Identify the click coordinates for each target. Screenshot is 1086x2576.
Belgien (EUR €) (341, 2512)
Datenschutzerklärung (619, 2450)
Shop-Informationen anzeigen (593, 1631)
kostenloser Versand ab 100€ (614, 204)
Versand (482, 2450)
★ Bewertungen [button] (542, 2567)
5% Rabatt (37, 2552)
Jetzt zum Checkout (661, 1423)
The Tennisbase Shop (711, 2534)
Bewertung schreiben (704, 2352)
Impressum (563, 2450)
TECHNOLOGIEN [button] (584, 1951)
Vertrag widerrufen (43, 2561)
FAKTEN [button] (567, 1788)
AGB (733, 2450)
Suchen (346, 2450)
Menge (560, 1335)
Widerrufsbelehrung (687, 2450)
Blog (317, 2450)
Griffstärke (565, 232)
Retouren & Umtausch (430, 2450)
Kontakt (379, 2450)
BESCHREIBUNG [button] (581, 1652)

_ _ _ _ _ _ _

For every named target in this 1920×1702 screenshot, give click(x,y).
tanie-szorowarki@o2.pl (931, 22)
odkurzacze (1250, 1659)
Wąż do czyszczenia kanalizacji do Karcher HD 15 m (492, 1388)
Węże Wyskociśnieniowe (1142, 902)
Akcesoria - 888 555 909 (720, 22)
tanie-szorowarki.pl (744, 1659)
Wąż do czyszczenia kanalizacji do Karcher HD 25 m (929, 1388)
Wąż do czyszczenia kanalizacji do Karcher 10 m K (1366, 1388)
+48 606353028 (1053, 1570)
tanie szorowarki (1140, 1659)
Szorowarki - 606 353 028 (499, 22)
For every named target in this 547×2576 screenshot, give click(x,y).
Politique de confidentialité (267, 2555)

_ _ _ _ _ _ _

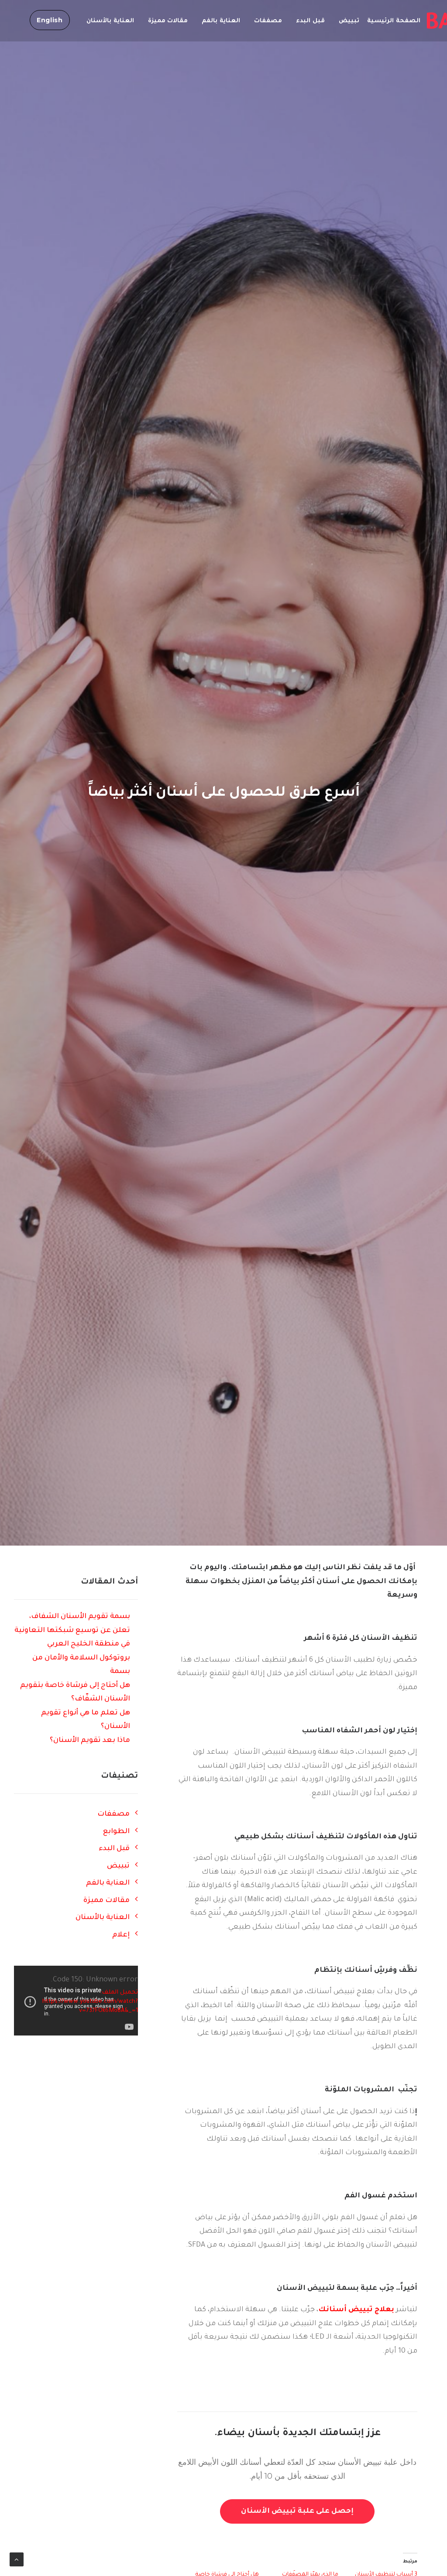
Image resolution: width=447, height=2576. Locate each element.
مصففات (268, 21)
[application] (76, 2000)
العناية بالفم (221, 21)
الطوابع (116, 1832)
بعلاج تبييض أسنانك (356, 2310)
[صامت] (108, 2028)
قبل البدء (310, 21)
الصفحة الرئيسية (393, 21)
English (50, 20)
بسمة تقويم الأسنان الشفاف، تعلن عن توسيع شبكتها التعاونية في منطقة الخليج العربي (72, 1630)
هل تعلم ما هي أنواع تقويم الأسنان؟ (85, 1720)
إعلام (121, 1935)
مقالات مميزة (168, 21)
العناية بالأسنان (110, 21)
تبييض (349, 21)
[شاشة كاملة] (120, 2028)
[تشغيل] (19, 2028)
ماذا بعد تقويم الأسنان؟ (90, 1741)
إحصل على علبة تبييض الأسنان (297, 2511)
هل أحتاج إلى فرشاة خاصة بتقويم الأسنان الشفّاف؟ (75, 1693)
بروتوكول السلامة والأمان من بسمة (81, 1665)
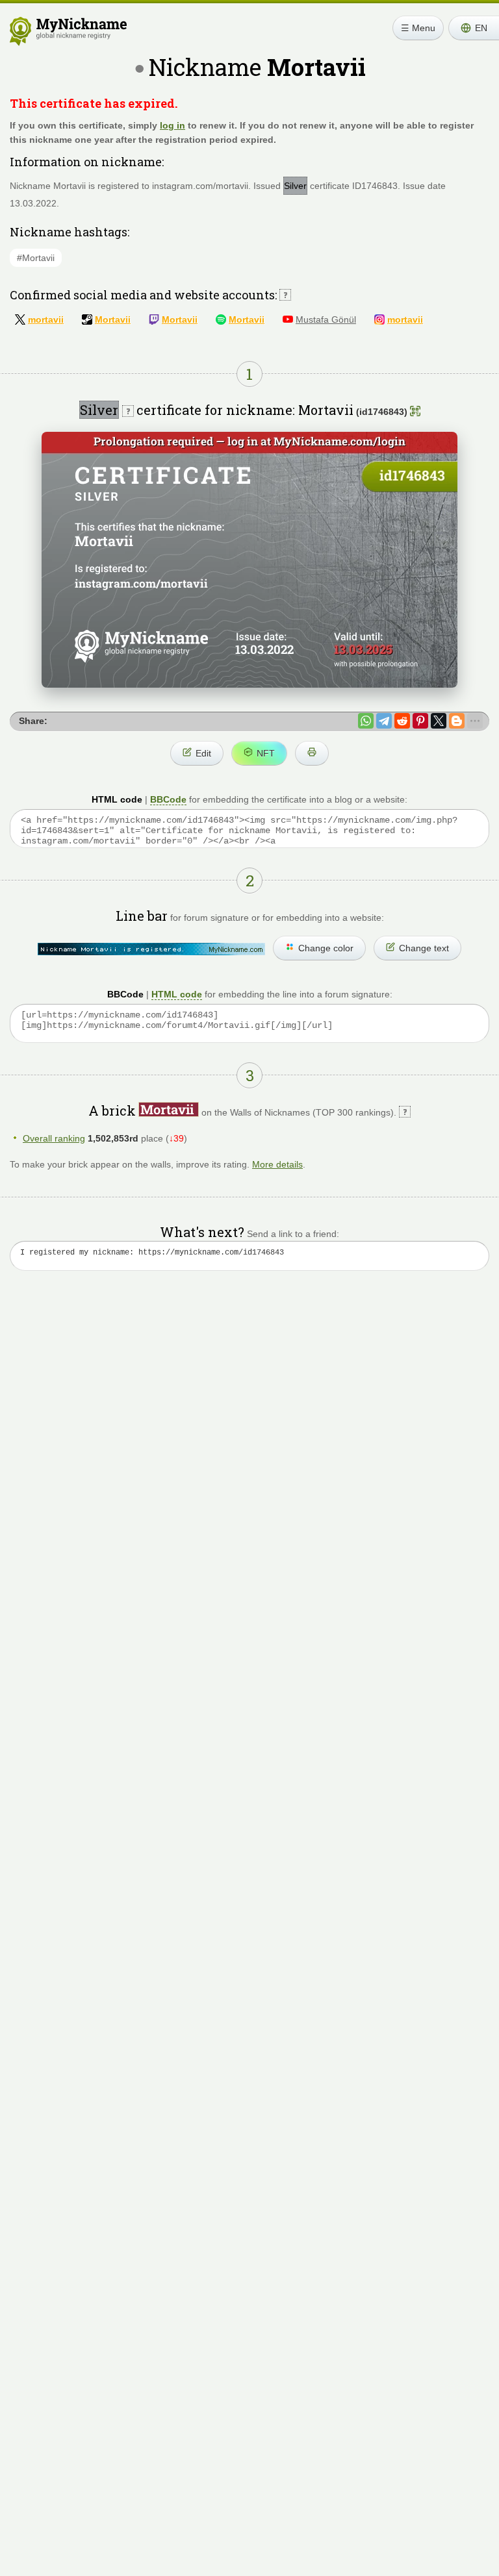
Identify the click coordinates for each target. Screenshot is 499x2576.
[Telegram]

_ _ _ _ _ _ _

▸ **Task directions**: The required output is every line above that contains the string "czyszczenia".

▸ **Task output**:
Wąż do czyszczenia kanalizacji do Karcher HD 15 m (492, 1388)
Wąż do czyszczenia kanalizacji do Karcher HD 25 m (929, 1388)
Wąż do czyszczenia kanalizacji do Karcher 10 m K (1366, 1388)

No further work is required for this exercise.